▸ **Problem statement**:
List each line of the rows below that contains the string "width". Case counts.

▸ **Dataset extract**:
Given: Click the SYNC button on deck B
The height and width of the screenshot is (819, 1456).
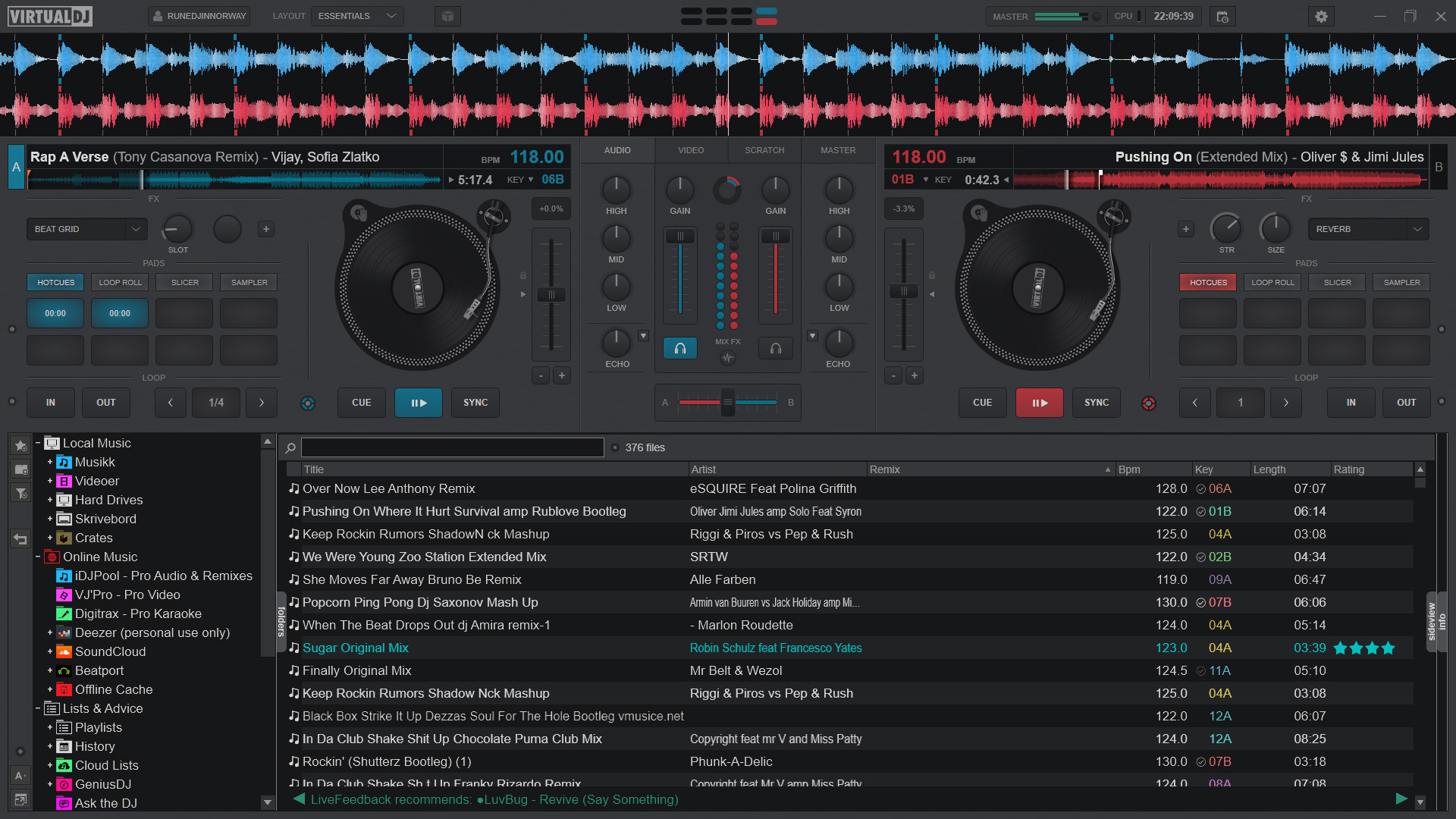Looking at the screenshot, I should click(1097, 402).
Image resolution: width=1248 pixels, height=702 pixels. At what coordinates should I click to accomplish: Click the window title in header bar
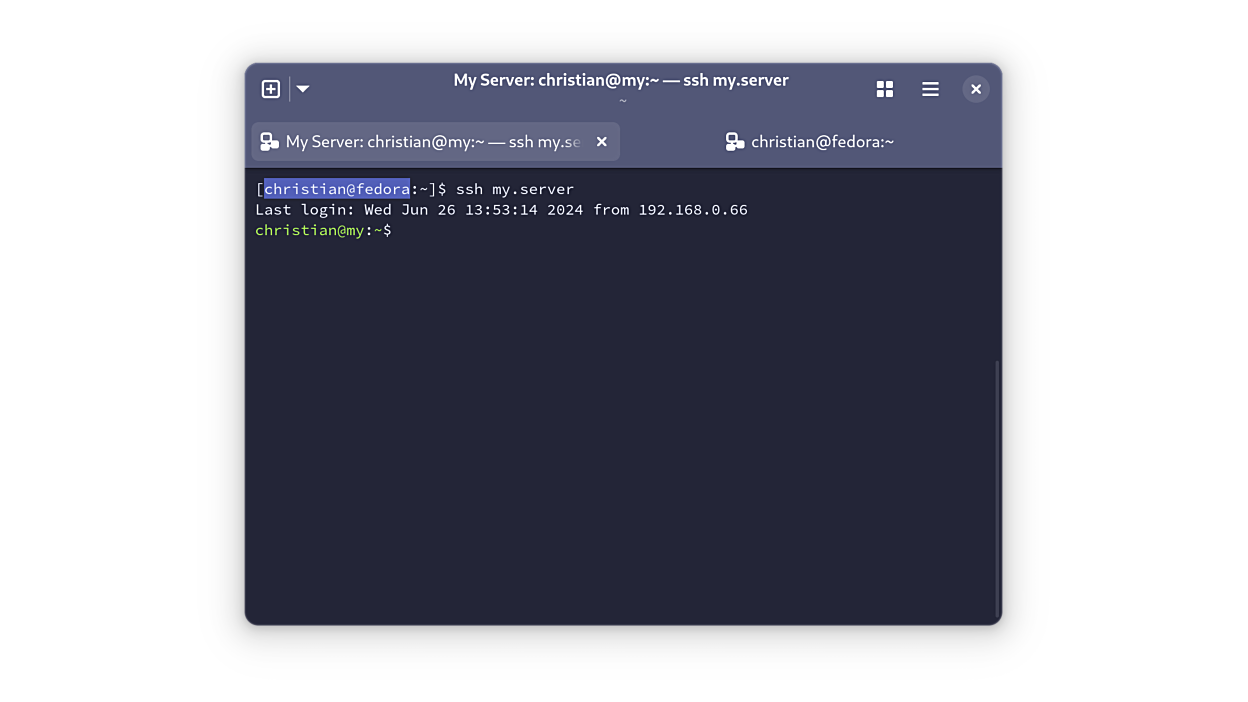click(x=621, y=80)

▸ **Exercise solution**:
The height and width of the screenshot is (819, 1456).
Image resolution: width=1248 pixels, height=702 pixels. At what coordinates should I click to accomplish: Click the window title in header bar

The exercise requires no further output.